## Extracted material
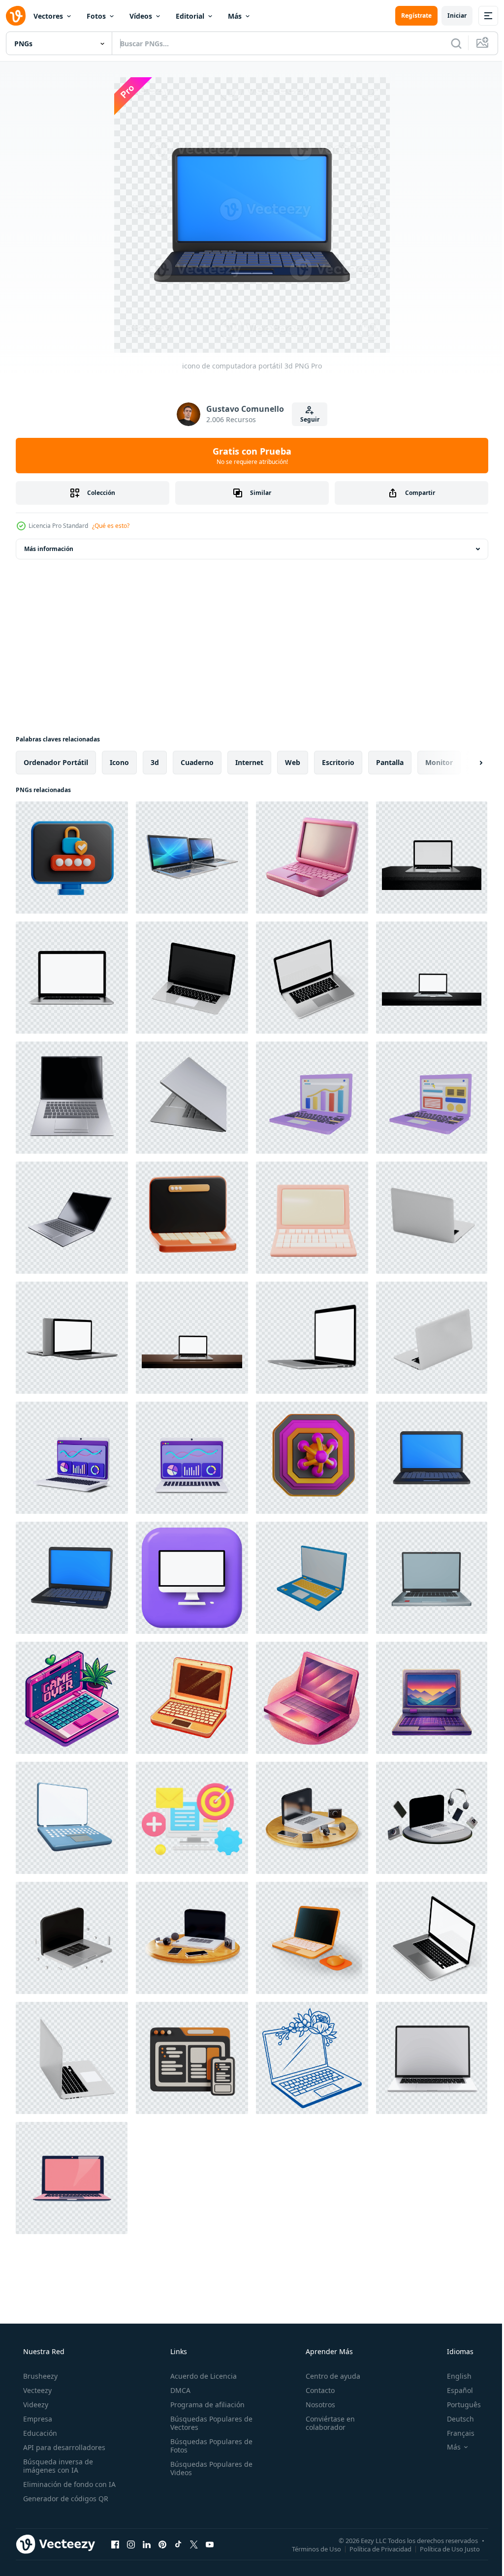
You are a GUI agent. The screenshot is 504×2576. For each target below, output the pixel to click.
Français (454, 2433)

==

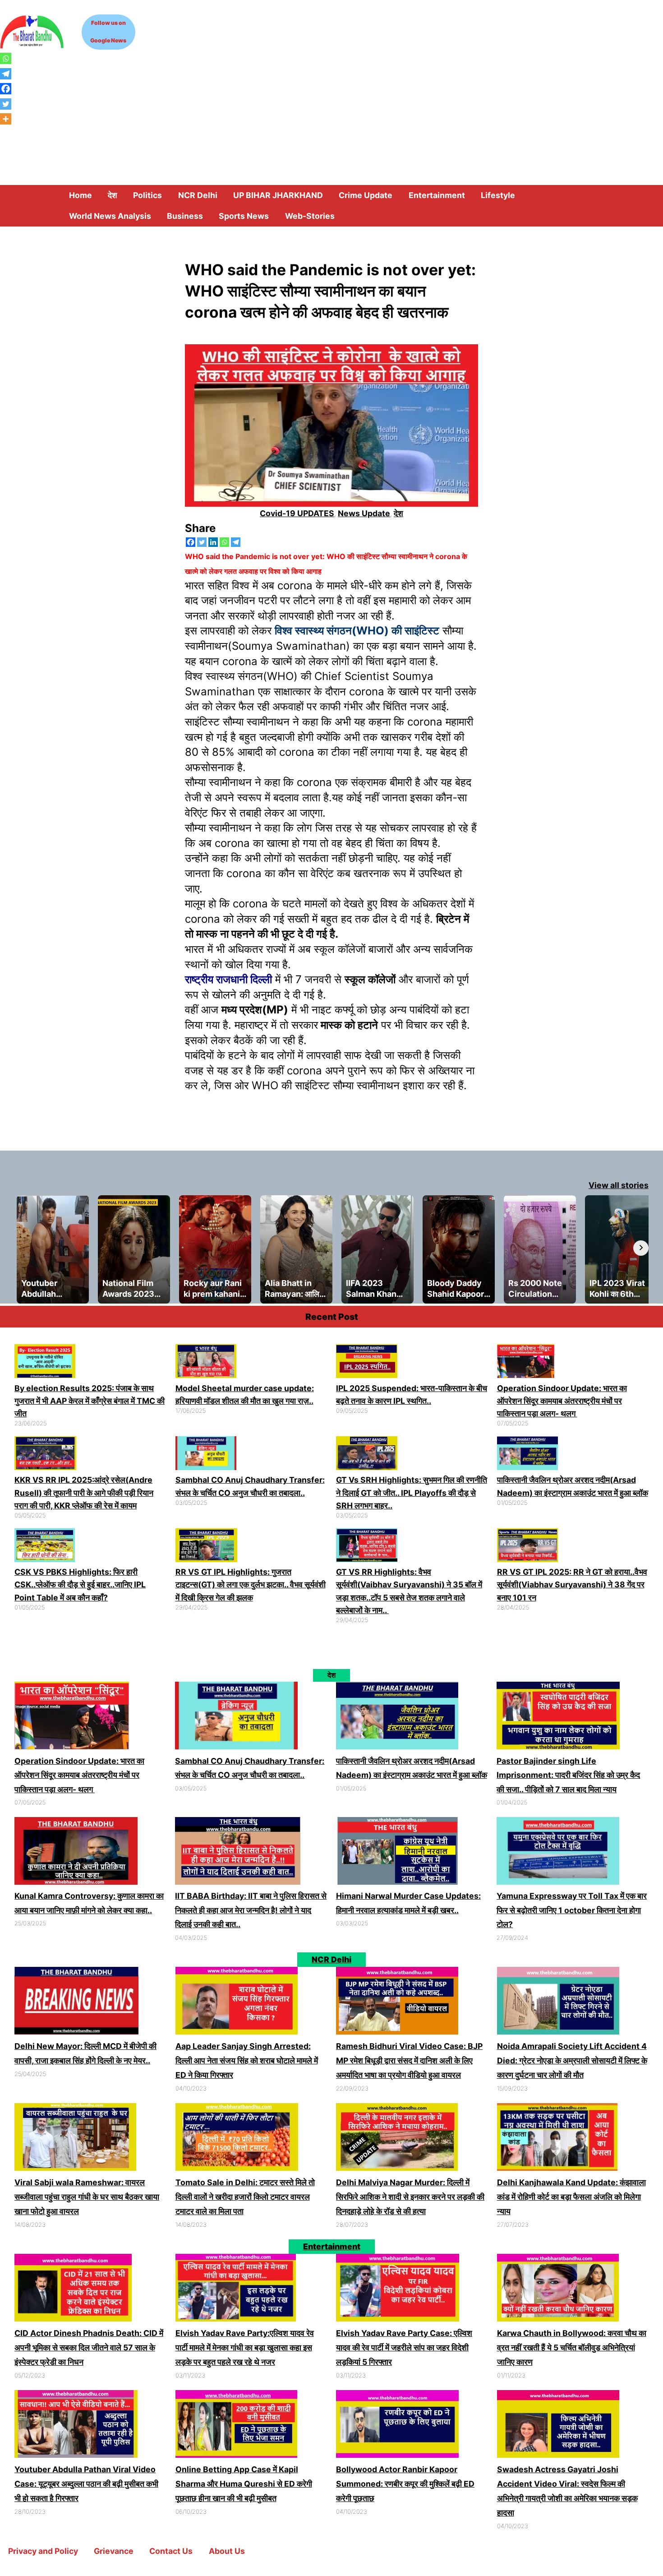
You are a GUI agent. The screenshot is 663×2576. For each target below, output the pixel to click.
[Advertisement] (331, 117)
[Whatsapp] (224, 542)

## Problem
From the records above, copy out the line with "You are a GUI agent. The screenshot is 663×2576.", the line with "[Whatsapp] (224, 542)", and every line between them, word for word.

## Solution to this exercise
You are a GUI agent. The screenshot is 663×2576. For each target below, output the pixel to click.
[Advertisement] (331, 117)
[Whatsapp] (224, 542)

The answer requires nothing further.